6. Do individual ao comunitário

A noção de individualismo moderno não cabe neste resgate, pois na cultura individualista a identidade está fechada à intimidade profunda com as constantes experiências de espiritualidade das histórias e conexões com todos os aspectos da vida lá fora. O resgate da consciência selvagem em reciprocidade com o território está fora desta caixa de modernidade individualista.

7. Da Mente ao Mundo

O resgate e incorporação desta sabedoria ancestral não é possível numa mente exilada que ignore outras fontes de inteligência, seja corporal, instinto, intuição ou imaginação. Assim como a hierarquia e mutilação da inteligência de outros seres e paisagens.

8. Experiência local e sabedoria eco-sistémica

O conhecimento primevo, apesar de gerado em biomas e paisagens particulares, é flexível e aberto a trocas sazonais, de tempo profundo, e culturais (sempre fomos nómadas), estabelecendo pontes, paralelos e diálogos. É experiência mutável em permanente transformação e evolução.

9. Tudo é vivo

Os lugares como uma comunhão de seres e não de objectos: toda a matéria e energia está viva e consciente. A sagrada vida fala sempre de ciclos de transição contínua. Actualmente encontramo-nos num ciclo de grande decomposição como em qualquer processo de compostagem.

10. Compromisso da diversidade

Activismo e compromisso que incluí vozes em diversidade, principalmente as mutiladas, ignoradas, silenciadas, negligenciadas ou proibidas. A sombra da história e da cultura são essenciais de enfrentar em humildade.

11. Do julgamento ao relacional

Neste tipo de consciência xamânica e selvagem não existe bom ou mau, ou ideal. Existem necessidades envolvidas pela riqueza contextual que as geram. Os rituais e práticas de relação ao sagrado devem sempre atender à especificidade do lugar e tempo concreto e não a dogmas ou receitas pré-feitas. É sabedoria contextual directa.
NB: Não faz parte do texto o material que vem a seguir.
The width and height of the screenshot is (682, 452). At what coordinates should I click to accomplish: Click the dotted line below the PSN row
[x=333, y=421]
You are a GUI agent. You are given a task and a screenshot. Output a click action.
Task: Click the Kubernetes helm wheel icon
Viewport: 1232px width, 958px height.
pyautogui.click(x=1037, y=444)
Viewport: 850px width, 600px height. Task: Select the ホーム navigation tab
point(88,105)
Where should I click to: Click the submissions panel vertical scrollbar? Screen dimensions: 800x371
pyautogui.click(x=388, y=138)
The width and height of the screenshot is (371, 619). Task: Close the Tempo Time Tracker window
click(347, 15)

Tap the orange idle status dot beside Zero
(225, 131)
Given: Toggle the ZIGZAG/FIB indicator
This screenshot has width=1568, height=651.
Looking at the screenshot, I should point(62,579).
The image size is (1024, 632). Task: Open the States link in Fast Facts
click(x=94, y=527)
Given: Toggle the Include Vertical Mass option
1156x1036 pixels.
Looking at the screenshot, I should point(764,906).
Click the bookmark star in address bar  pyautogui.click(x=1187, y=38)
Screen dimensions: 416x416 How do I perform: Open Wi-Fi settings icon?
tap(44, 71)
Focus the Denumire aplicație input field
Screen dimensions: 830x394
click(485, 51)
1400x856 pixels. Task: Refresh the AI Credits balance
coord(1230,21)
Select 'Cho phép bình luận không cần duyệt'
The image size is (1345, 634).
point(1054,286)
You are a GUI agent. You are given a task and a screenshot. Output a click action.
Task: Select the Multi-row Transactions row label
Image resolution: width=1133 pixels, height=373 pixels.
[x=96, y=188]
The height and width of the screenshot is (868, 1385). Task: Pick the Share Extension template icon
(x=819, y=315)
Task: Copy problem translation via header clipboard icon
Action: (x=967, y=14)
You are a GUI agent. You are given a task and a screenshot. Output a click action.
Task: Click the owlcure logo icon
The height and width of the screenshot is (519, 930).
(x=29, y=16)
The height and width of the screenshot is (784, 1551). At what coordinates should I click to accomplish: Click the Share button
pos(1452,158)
12. A Terra lembra-se – incluindo toda a história

A exploração e reconhecimento dos acontecimentos invisíveis e “sombrios” ocorridos, tais como a escravatura, o genocídio e o deslocamento são necessários para a cura dos lugares.

13. Incorporação somática

Residimos num corpo específico e num local concreto. É o ser e natureza. A incorporação não é um estado fixo, mas um processo de fora e dentro (que fazemos e que nos é feito). Não é nada passivo, completo ou constante. É um processo rítmico e depende de interações mútuas entre cérebro, corpo e lugar. Fala-nos de uma relação sistémica complexa de resposta recíproca. 

14. Os Outros não Humanos

Não temos maiores privilégios que os outros animais. A maioria das culturas indígenas contemporâneas não têm no seu léxico palavras que distingam pessoas, animais, paisagens ou plantas em categorias separadas. Fala-nos de igualdade, rede e reciprocidade em vez de hierarquia. Segundo estas visões do cosmos os humanos especializaram-se em pensar e as pedras em ser. Esta forma de ver o mundo é a fundação de uma humildade sóbria, mas extática.

15. Espontaneidade do Sagrado

Espontaneidade dos processos corporais, e mesmo dos pensamentos (se assim o permitirmos)! Para o paradigma controlador da mente ocidental parece intuitivamente impossível de conseguir, ou mesmo negativo, pois o processo é o de controlar. Na verdade, a profundidade da mente, o inconsciente, são as nossas áreas selvagens, e o ego consciente e controlador ocupa muito pouco. Pela espontaneidade podemos identificar-nos como uma co-criação colectiva. 

16. Co-criação

Inerentemente relacionada com auto-equilíbrio, pois fala de uma mente equilibrada no seu ambiente. Activa-se constantemente através de ciclos homeostáticos (mecanismos cíclicos de reequilíbrio o sistema dinâmico sempre que se desequilibra). É a compreensão que a consciência não é fechada no corpo, mas uma interrelação necessária entre cérebro, corpo e ambiente como diz Gregory Bateson.

17. Sabedoria Imanente

É o somatório de toda a nossa experiência, de toda a situação local, incluindo recursos fisiológicos e genéticos, pela co-criação com o resto do cosmos que espelha e expressa tudo o que o é.